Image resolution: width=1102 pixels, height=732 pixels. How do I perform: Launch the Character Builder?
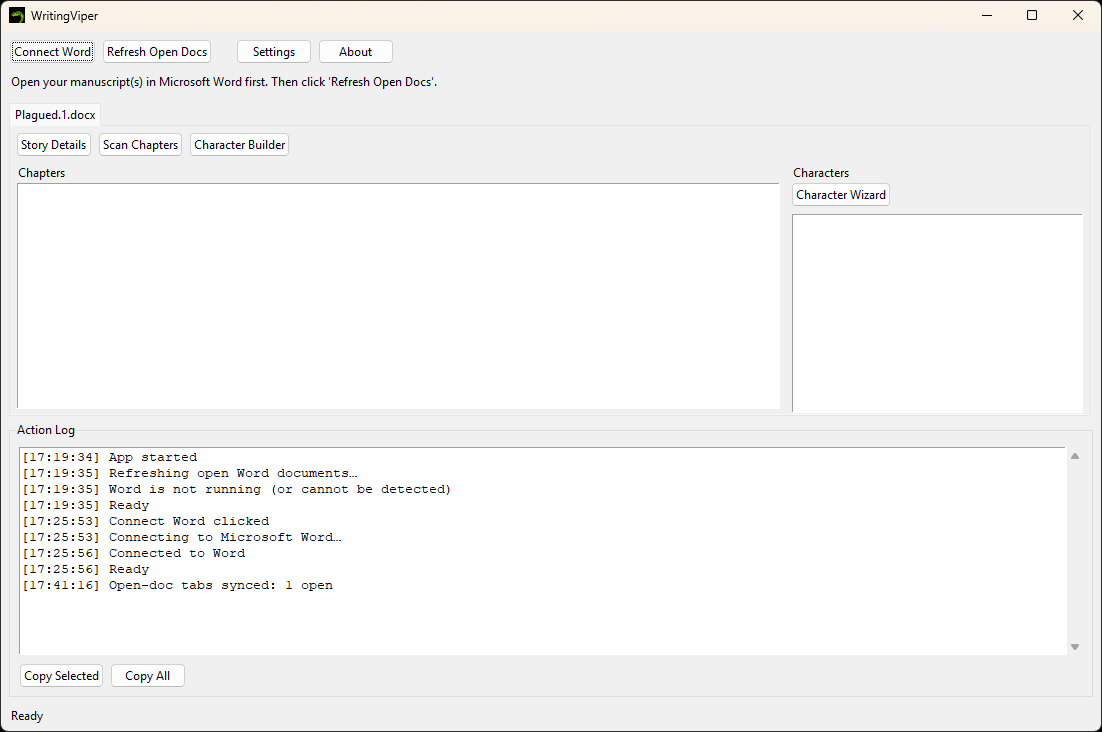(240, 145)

---

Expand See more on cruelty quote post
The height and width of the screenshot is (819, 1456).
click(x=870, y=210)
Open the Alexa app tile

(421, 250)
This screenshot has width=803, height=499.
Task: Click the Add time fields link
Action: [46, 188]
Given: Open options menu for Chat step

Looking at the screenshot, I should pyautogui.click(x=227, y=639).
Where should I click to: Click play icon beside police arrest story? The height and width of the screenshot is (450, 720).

* * *

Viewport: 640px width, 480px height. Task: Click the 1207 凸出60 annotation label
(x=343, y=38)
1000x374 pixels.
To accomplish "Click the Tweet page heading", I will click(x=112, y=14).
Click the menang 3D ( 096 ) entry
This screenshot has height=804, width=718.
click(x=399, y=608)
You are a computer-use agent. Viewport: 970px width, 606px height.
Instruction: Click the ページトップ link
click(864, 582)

TASK GOAL: A verbatim transcription is needed of the lines above, starting at the line with "Given: Open options menu for Chat step" and ending at the line with "Where should I", both included, and of nothing else.

WORKED SOLUTION:
Given: Open options menu for Chat step

Looking at the screenshot, I should pyautogui.click(x=227, y=639).
Where should I click to: Click play icon beside police arrest story? The height and width of the screenshot is (450, 720).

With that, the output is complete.